Martin Gibert estime que ces deux approches sont imparfaites. Il propose donc une troisième voie, qui s’appuierait sur l’éthique de la vertu, un mot qu’on n’utilise plus beaucoup et qui fait référence à une certaine « sagesse ».

« Que ferait un robot s’il agissait comme une personne vertueuse ? » demande Martin Gibert.

À partir du principe d’apprentissage supervisé (ou « machine learning »), on soumettrait au robot des exemples de comportements de gens vertueux. Que feraient-ils devant tel ou tel choix ? On pourrait ensuite établir des proportions de réponses possibles dans lesquelles le robot pourrait piger.

Mais au fait, on trouve ça où, des gens vertueux ? Et surtout, avons-nous tous la même conception de la vertu ? « Si on demande autour de nous, on risque d’observer que les gens ont une intuition assez fiable de ce qu’est une personne vertueuse, estime Martin Gibert. Ce sont des gens qui font preuve de non-violence, d’un sens de la justice, etc. On leur soumettrait ensuite des dilemmes qu’ils devraient résoudre, puis on leur demanderait d’établir un degré de confiance par rapport à leurs réponses afin de raffiner les données qui seraient ensuite soumises au robot. Si on reprend notre tramway, ou une voiture autonome par exemple, un robot vertueux irait piger dans les données et sa décision serait basée sur les proportions établies. »

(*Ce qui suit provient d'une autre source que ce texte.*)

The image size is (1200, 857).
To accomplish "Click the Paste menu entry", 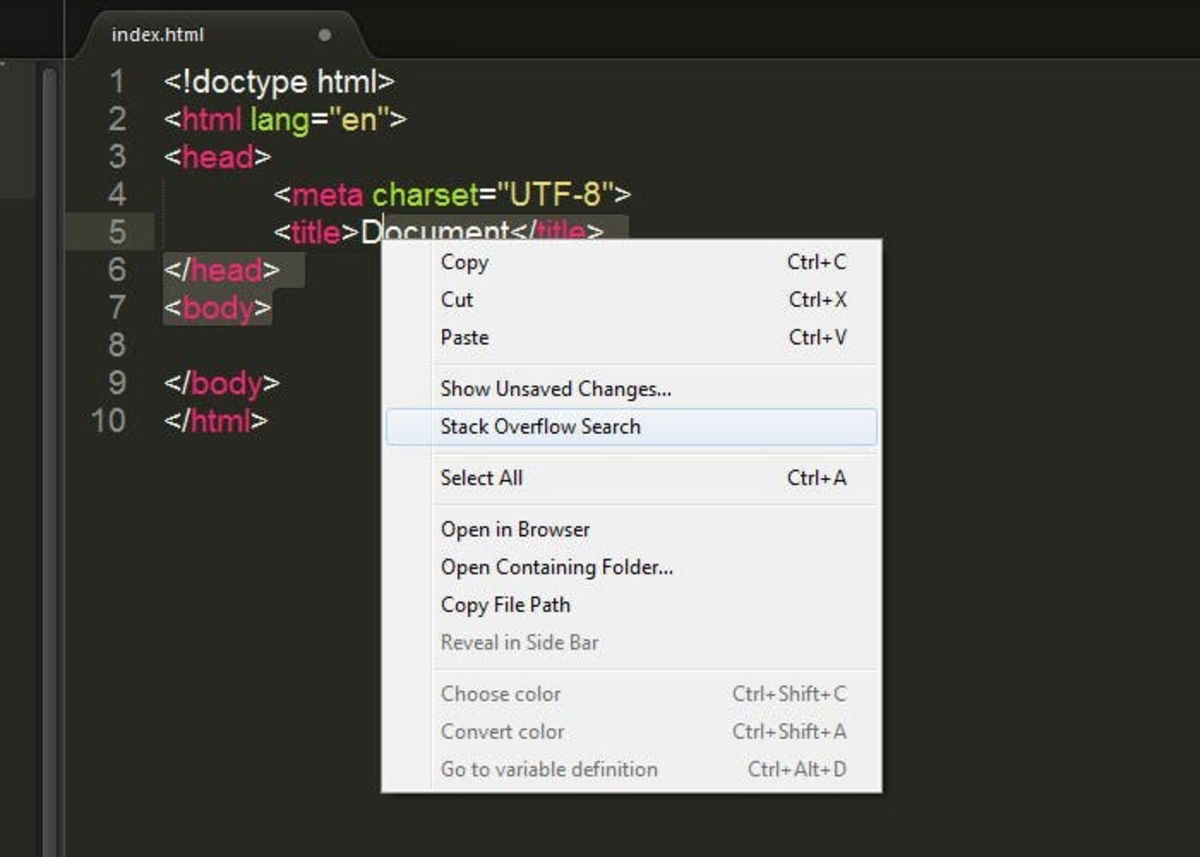I will (463, 337).
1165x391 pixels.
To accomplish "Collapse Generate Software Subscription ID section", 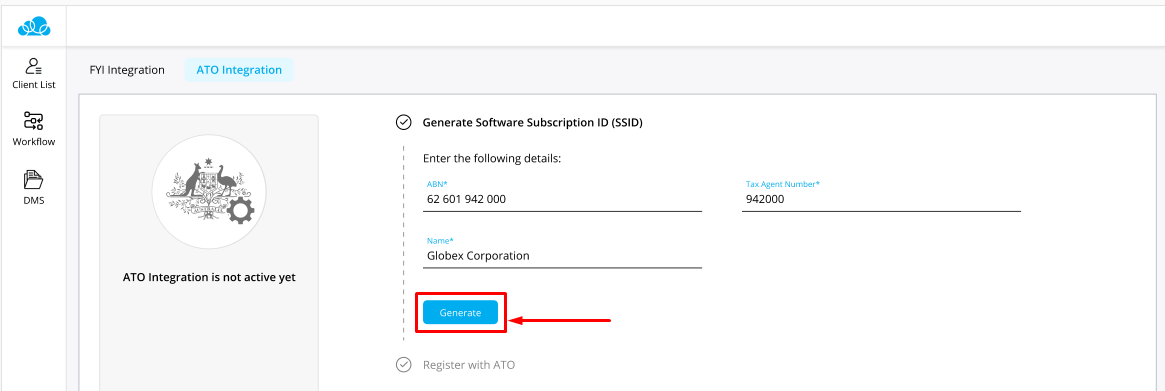I will (532, 122).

Martin Gibert se dit convaincu que les robots vertueux inspireraient davantage confiance que des robots qui n’agiraient que sur la base du déontologisme, par exemple.

Des robots biaisés

Impossible de parler d’éthique de l’intelligence artificielle sans parler de ceux et celles (peu nombreuses) qui programment les machines intelligentes. Il y a un peu plus d’un an, La Presse avait publié un dossier sur les biais transmis de l’humain à la machine et l’importance de la diversité dans les milieux des nouvelles technologies.

Lisez le texte « Nos robots seront-ils machos ? »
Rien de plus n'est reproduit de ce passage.